Fintech/News/

UK fintech Freetrade mints millionaires out of early crowdfunding investors

Crowdfunding returns are generally low, but Freetrade has bucked the trend by accepting investors in early — and is succeeding.

By Isabel Woodford

In September 2016, a little-known trading app called Freetrade launched a crowdfunding round hoping to raise £100k from ambitious retail investors.

The odds of success were low — most crowdfunding investors never see a return on their money.

But at least six crowdfunding investors purchased stakes in Freetrade that are today worth at least £1m, Sifted has found.* 

This follows Freetrade’s recent fundraise, which valued the company at £265m, having attracted over 600k customers to the low-cost trading app over the last 5 years.

According to Sifted estimates, Crowdcube investors who injected a minimum of £18,750 in 2016 will now own shares worth £1m or more. One individual, who doubled down in subsequent rounds, now even looks to own a stake worth £8.4m, according to Companies House filings.

Millionaires aside, anyone who invested just £210 in 2016 will now have a (tax-free) stake worth £10k.

In total, 143 crowdfunding investors took part in the 2016 round. Currently, their return on investment is estimated at 4670% (or 47x).

Freetrade confirmed the findings.

The company has now completed seven crowdfunding rounds, counting 13k investors overall.

This means retail investors are actually Freetrade’s “largest direct shareholder”, collectively holding a bigger stake than its VC backers like Draper Espirit.

Freetrade also recently offered its retail investors the chance to cash in some of their winnings via a secondary sale, citing an oversubscribed Series B. Over the next few weeks, institutional investors will buy shares off those who wanted to sell via Crowdcube (possibly at a slight discount).

Crowdfunding: a mixed bag

Freetrade’s crowdfunding tale is an unusual success story.

One study found that the average rate of return in crowdfunding is just 8.6%, weighed down by startups’ low survival rates.

Many startups also don’t usually launch crowdfunding campaigns until Series B or later, meaning the return multiples are far smaller. For instance, fintechs like Curve didn’t do its first crowdfund until it had already clinched a $250m valuation.

Freetrade’s returns currently even trump the likes of Monzo, which is now worth £1.2bn. Crowdcube told Sifted that Monzo’s investors’ shares have increased 15x in value since its 2016 crowdfunding round.

Equally, Revolut also did its first crowdfunding round in 2016, punching for a £42m valuation (it’s now worth £4.2bn). But Revolut capped crowdfunding investors at £5k each, meaning even the largest investors won’t hit million-dollar returns.

Crowdfunding campaigns have also been criticised for their lack of financial disclosures, leaving crowdfunding investors in the dark.

» Problems and tasks:
1) In the article on Freetrade's crowdfunding investors, how many crowdfunding investors took part in the 2016 round?
2) Carry on the article about Freetrade's crowdfunding investors, beginning after its final sentence.

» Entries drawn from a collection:

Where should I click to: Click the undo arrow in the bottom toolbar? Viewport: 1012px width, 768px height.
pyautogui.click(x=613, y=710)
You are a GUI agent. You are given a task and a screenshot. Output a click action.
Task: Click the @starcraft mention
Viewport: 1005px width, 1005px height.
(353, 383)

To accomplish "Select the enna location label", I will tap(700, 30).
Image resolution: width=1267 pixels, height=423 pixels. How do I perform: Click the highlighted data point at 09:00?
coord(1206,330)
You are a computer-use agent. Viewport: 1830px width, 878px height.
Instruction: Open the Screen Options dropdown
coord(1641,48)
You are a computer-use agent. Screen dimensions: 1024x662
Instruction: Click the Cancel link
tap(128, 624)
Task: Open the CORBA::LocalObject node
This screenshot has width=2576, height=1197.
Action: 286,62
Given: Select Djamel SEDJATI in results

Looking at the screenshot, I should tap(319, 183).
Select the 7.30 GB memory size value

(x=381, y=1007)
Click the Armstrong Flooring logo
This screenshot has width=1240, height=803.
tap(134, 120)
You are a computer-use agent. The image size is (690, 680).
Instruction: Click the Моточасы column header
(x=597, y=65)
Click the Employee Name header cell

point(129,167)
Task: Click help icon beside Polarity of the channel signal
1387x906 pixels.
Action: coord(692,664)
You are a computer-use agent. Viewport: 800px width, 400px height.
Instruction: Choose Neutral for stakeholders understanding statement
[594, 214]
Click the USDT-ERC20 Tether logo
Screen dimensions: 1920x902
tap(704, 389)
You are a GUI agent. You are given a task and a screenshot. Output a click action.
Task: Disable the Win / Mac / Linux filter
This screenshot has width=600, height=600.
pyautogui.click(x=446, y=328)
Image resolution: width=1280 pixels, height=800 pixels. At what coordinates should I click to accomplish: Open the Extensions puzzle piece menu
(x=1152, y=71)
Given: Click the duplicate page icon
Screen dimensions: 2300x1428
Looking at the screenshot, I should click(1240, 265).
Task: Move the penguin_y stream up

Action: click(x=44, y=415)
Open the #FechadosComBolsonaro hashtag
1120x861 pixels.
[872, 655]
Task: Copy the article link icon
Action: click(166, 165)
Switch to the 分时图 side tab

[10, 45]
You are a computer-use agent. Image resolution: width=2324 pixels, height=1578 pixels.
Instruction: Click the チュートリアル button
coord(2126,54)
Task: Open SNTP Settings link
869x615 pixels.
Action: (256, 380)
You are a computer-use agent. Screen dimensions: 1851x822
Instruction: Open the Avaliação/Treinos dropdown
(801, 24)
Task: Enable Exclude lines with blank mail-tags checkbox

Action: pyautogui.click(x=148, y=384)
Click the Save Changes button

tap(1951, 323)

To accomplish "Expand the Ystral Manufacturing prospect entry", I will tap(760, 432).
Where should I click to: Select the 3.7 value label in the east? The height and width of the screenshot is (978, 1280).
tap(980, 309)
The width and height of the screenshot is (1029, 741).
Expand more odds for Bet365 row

» Task-by-task answers:
1) 143 crowdfunding investors took part.

2)
There have also been some grumbles among Freetrade’s Crowdcube investors. Online forums document a handful of communication concerns,  and confusion over the status of A shares versus B shares (hence, the removal of voting rights). Freetrade now only offers B shares for its crowdfunding investors.

In response, Freetrade chief executive Adam Dodds told Sifted

“From the start, our crowdfunding investors have been our biggest supporters and we’re thrilled to be able to offer them a chance to realise the gains that they have made on their investment, if they chose to take up the secondary offer. We’re committed to building a company that helps millions achieve better financial outcomes and, at the same time, keeps our interests aligned with those of our shareholders.”

Freetrade’s cofounders, including Adam Dodds (far left)

To cash in or not?

Several Freetrade investors have applied to sell their shares during the upcoming share exchange.

Still, most large shareholders have opted not to liquidate their holdings, according to Freetrade. This decision is seemingly driven by Freetrade’s growth potential.

The startup says it saw a 48x increase in revenues last year, bringing in over £1m in December alone. It also saw a strong month in January again amid the GameStop saga, seeing 30k signups in a single day.

Freetrade last updated shareholders about its growth metrics in November 2020, when it revealed it had 120k users actively using the app on a monthly basis and quarterly trading volumes of over £1bn.

It also recently announced the departure of its chief technology officer, who joined in 2018.

* Notes on calculations

Public records show that Freetrade’s share price at the 2016 funding round were worth £0.0795, while its recent Series B round closed at a share price of £3.771. That equates to a 47x return on investment. In 2016, Freetrade was valued at just £2m.

Check out the pitchdeck Freetrade used in 2016:

(Just for fun, you can also find Monzo’s early crowdfunding deck here)

Isabel Woodford is Sifted’s fintech correspondent. She tweets from @i_woodford and coauthors our new fintech-focused newsletter. Sign up here.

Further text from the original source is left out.